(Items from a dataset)
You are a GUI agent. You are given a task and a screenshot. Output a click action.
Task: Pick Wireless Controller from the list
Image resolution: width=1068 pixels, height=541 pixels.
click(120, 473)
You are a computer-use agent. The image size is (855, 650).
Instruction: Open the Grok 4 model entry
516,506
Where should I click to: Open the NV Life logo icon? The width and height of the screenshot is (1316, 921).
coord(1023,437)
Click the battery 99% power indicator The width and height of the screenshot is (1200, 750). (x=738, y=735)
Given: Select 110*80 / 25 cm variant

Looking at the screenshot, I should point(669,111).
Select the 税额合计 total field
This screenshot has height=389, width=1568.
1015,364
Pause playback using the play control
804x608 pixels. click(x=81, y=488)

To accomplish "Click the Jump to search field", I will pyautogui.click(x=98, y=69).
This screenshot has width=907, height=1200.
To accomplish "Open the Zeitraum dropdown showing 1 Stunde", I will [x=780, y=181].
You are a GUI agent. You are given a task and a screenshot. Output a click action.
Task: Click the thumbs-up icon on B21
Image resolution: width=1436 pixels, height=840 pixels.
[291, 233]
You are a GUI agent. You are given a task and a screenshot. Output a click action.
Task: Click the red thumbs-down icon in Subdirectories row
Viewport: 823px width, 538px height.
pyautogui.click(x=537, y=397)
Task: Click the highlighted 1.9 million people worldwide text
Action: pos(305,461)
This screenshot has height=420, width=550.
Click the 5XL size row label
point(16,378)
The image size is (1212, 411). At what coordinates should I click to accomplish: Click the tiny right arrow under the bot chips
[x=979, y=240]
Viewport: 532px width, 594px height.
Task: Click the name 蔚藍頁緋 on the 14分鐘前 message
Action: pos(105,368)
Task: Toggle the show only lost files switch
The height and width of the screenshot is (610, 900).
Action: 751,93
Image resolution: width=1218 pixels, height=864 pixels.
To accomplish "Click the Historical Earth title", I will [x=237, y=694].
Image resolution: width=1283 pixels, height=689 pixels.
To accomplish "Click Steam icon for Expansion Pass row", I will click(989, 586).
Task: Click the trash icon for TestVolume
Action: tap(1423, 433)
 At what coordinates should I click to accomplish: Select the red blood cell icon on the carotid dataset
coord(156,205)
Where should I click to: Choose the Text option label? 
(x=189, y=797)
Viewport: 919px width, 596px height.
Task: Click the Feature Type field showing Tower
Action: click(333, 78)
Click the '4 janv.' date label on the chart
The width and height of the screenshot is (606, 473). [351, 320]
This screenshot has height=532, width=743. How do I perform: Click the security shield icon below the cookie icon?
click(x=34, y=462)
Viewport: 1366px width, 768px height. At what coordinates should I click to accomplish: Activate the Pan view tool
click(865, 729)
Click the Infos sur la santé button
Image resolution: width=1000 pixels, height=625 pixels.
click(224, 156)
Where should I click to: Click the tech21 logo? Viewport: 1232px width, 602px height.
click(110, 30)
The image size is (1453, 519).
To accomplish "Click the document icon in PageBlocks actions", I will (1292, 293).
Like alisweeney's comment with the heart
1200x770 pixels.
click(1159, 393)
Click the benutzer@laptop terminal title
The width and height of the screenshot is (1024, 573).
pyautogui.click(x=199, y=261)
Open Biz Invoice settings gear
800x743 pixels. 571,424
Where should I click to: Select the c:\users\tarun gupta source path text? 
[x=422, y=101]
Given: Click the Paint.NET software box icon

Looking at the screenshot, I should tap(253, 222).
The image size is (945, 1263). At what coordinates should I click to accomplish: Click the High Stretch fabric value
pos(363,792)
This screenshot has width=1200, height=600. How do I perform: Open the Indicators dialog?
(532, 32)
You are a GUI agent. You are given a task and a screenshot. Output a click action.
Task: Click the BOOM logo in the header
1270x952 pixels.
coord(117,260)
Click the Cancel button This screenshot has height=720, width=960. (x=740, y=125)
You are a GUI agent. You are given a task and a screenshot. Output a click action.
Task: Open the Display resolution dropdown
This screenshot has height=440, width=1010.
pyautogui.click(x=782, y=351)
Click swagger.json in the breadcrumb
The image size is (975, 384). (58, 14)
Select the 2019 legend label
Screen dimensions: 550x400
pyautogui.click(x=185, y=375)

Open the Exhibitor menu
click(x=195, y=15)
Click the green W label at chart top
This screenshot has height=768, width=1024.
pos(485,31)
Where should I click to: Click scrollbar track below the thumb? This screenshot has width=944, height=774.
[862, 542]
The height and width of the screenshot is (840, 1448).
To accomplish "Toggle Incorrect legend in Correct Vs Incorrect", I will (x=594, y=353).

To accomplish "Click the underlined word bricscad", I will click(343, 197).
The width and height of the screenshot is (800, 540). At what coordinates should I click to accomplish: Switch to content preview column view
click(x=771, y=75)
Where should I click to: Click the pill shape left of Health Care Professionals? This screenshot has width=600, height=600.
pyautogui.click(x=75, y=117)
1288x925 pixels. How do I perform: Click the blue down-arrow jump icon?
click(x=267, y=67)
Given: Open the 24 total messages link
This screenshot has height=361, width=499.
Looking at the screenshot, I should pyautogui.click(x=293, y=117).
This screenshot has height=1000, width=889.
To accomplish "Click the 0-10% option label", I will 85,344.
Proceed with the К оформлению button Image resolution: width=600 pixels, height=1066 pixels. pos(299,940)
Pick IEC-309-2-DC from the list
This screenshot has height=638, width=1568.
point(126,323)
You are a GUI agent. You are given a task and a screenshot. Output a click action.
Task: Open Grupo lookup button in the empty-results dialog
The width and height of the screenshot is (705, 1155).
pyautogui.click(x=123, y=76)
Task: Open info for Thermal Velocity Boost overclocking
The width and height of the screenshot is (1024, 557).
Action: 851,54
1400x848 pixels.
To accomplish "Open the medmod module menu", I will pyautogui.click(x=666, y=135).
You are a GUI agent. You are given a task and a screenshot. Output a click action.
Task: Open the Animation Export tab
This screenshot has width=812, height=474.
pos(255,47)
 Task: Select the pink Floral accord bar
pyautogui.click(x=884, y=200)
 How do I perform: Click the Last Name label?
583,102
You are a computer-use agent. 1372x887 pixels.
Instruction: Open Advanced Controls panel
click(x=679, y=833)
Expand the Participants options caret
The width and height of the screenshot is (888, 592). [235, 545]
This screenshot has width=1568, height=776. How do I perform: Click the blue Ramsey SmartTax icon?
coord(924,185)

> PROBLEM TO WORK ON
Read through the entries and copy each line in which "total" appears.

> ANSWER TO THIS PROBLEM
Select the 税额合计 total field
Given: Open the 24 total messages link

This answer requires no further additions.